• _Exercise aim_:
In the material below, find the line that contains "aprilie 2024 (60, 1449)" and the line that contains "martie 2025", then write out exactly those two lines and everything between them.

--- Data shown Enclosed Below ---

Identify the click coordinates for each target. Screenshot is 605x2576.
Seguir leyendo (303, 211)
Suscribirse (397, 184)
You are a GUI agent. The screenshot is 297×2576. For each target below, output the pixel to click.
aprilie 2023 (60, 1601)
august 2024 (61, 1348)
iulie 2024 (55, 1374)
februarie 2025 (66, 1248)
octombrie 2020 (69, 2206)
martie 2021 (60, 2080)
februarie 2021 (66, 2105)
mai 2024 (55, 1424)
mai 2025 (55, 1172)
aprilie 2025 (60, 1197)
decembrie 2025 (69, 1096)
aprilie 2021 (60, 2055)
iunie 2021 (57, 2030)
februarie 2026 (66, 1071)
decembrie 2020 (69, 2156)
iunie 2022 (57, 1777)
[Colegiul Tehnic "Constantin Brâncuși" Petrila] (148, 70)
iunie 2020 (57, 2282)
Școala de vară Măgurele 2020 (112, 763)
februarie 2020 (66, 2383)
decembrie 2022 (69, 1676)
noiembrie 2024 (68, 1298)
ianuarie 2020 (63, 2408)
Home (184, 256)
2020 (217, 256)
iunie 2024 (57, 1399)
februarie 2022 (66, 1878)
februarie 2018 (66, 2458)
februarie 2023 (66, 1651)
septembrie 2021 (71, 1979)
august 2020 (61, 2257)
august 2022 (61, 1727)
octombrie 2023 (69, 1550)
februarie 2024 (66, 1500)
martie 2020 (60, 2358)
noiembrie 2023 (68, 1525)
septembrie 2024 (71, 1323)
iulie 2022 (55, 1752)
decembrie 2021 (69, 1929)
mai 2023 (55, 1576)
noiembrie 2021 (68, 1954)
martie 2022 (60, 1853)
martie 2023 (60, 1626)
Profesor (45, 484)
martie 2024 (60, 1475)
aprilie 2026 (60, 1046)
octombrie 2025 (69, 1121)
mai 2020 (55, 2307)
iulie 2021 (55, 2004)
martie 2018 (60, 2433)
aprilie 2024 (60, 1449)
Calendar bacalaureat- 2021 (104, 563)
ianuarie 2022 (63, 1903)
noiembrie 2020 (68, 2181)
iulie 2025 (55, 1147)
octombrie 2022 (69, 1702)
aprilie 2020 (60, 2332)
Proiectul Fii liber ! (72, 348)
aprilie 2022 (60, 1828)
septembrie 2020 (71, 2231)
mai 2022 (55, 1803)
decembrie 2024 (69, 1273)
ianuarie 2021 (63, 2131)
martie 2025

--- End of Enclosed Data shown ---
--- Data shown Enclosed Below ---

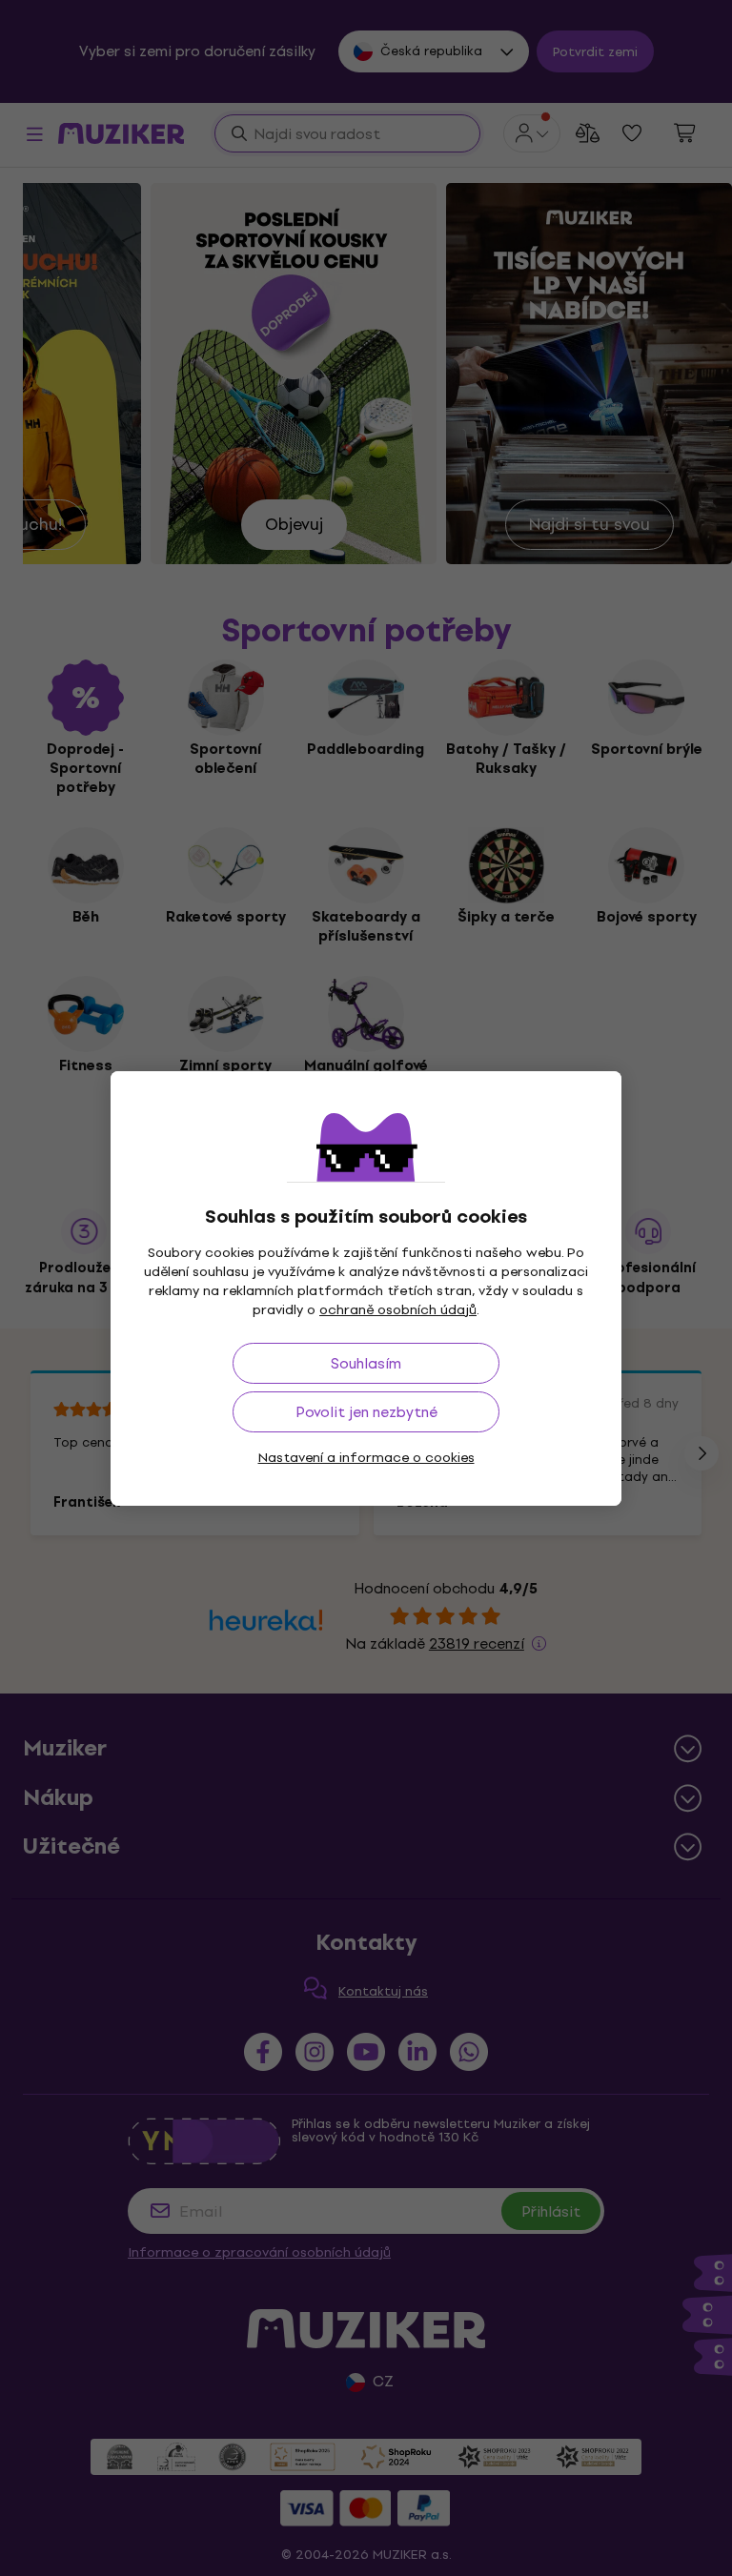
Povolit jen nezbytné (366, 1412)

--- End of Enclosed Data shown ---

• _Task output_:
aprilie 2024 (60, 1449)
Calendar bacalaureat- 2021 (104, 563)
ianuarie 2022 (63, 1903)
noiembrie 2020 (68, 2181)
iulie 2025 (55, 1147)
octombrie 2022 (69, 1702)
aprilie 2020 (60, 2332)
Proiectul Fii liber ! (72, 348)
aprilie 2022 (60, 1828)
septembrie 2020 (71, 2231)
mai 2022 (55, 1803)
decembrie 2024 (69, 1273)
ianuarie 2021 (63, 2131)
martie 2025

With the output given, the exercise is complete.